Your copy begins at the line with "The image size" and runs through the end of the data below. Set down only those lines exactly, without pictures.

THE RECORDS Block Start

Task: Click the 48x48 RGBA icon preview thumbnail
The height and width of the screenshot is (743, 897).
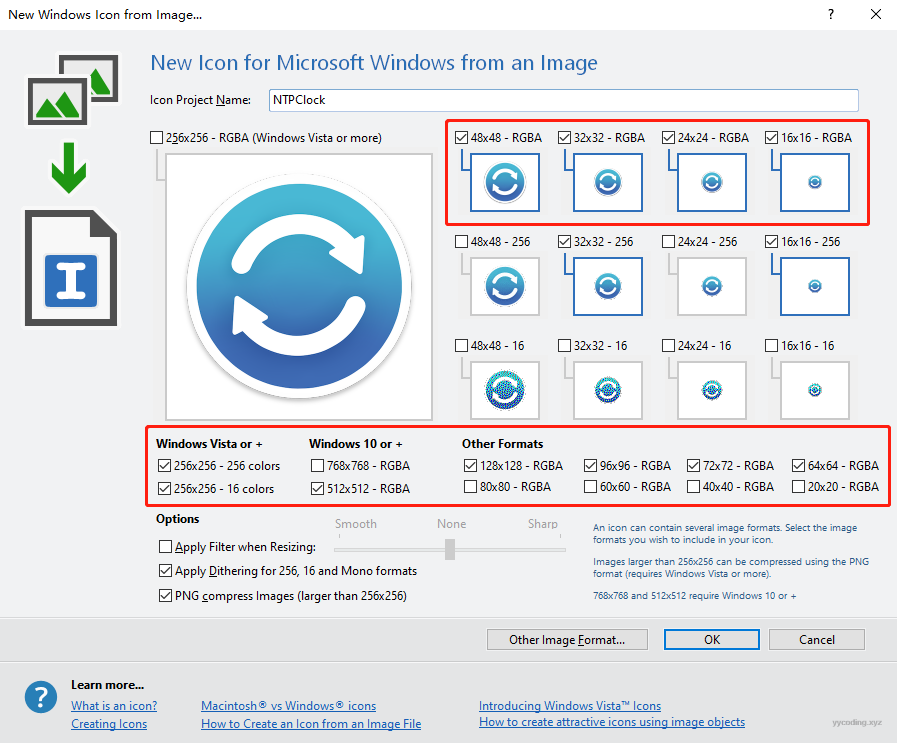Action: click(x=504, y=183)
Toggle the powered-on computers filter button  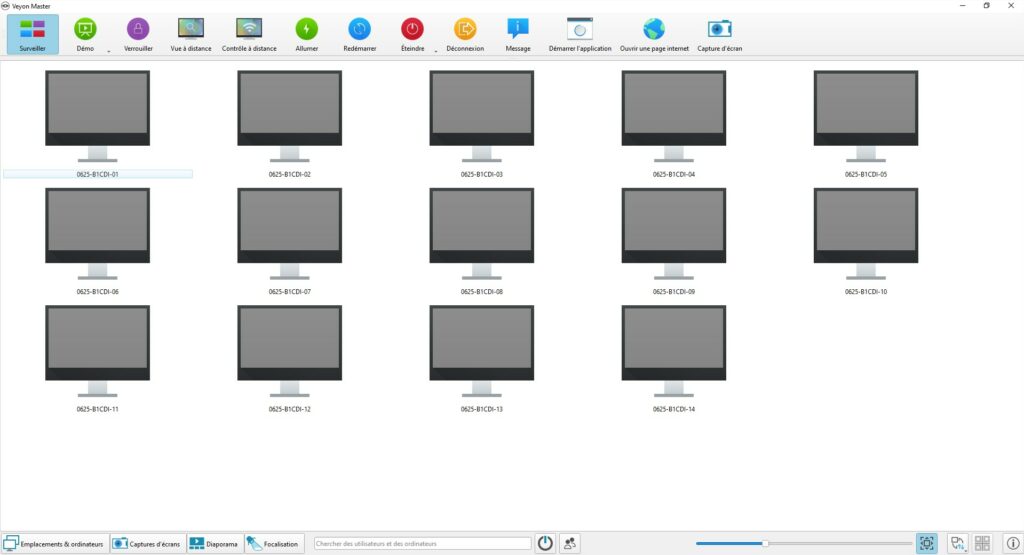click(545, 543)
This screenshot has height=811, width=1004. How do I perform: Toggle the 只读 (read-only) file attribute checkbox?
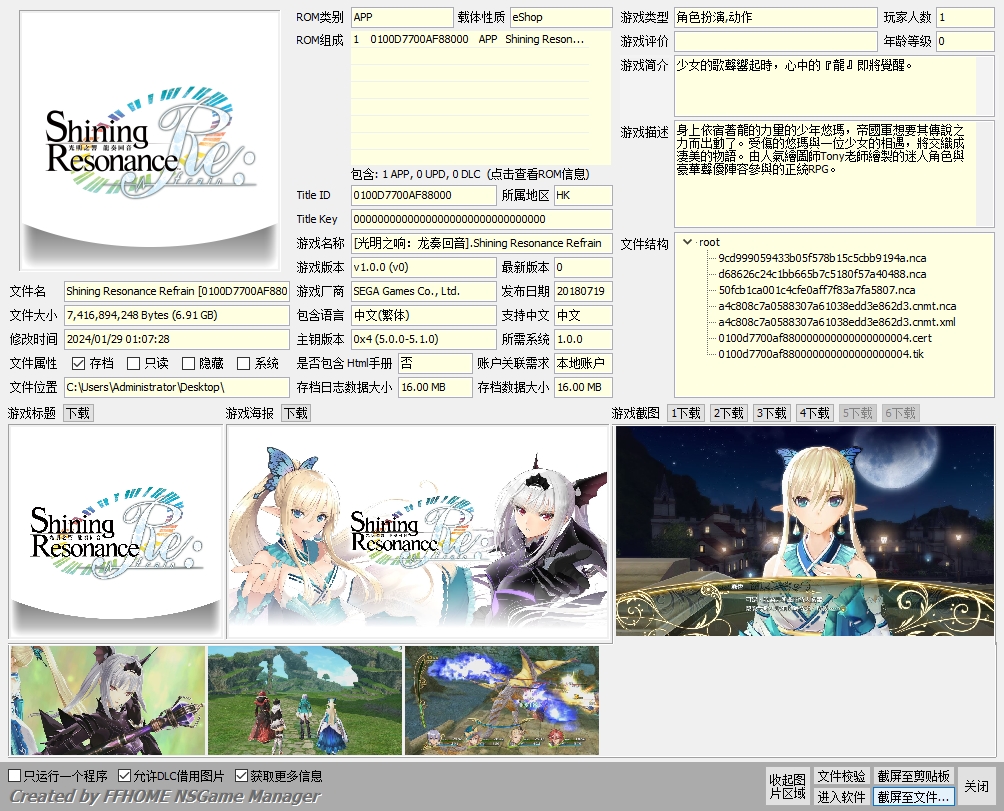point(135,363)
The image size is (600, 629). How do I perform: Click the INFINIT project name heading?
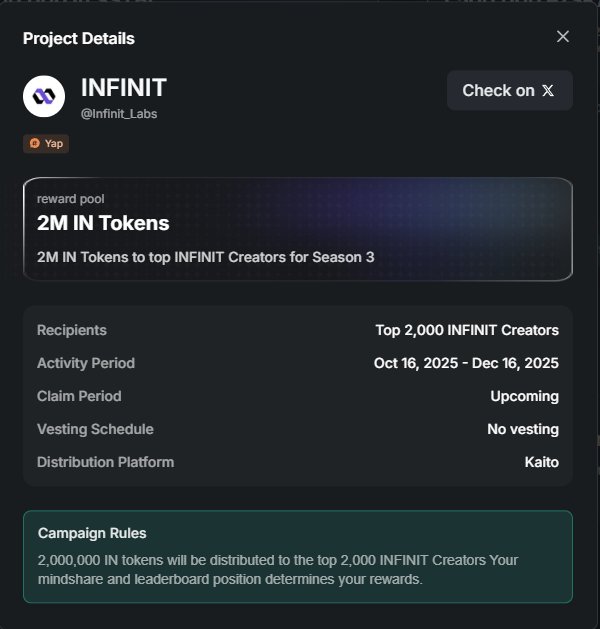click(124, 88)
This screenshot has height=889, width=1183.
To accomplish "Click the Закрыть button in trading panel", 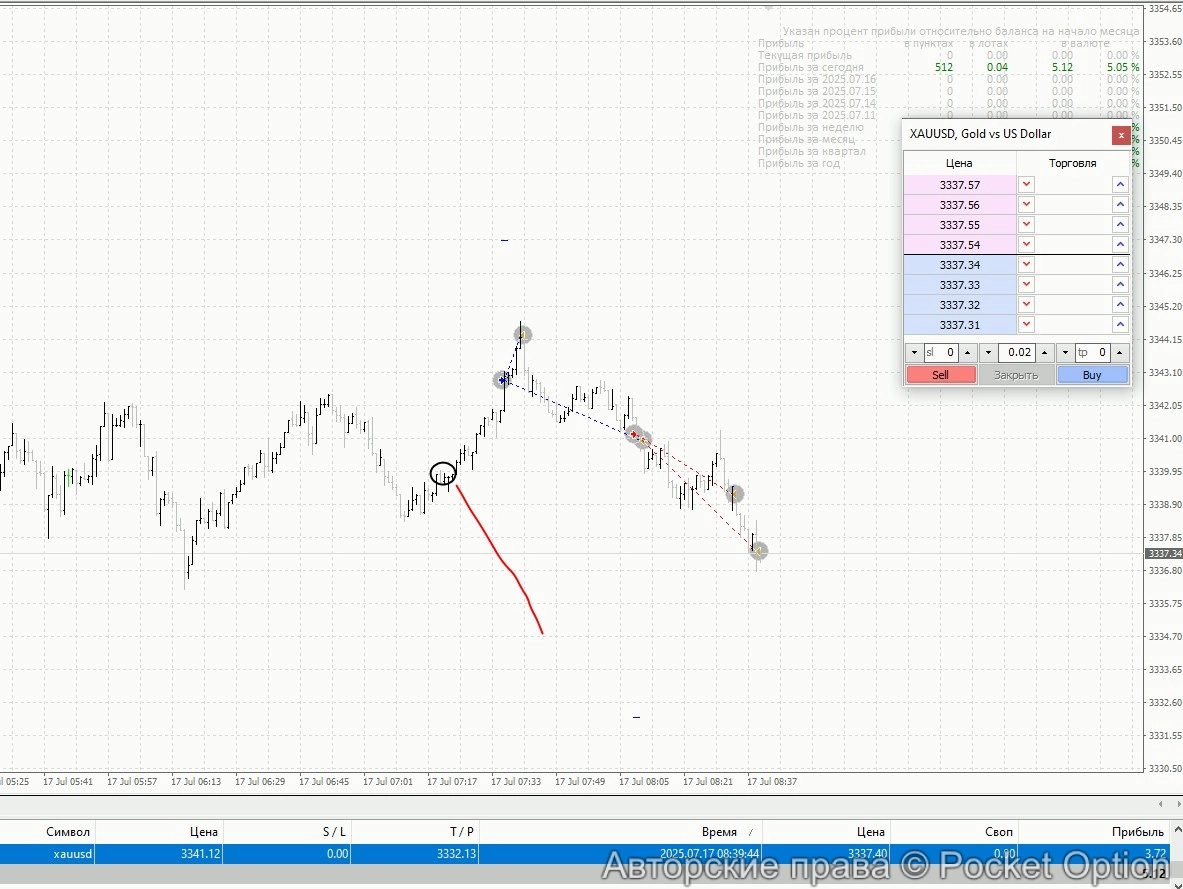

THE RECORDS Block End

**RESULT BELOW:**
The image size is (600, 629). How do I perform: Click the INFINIT project name heading?
click(124, 88)
This screenshot has height=889, width=1183.
To accomplish "Click the Закрыть button in trading panel", 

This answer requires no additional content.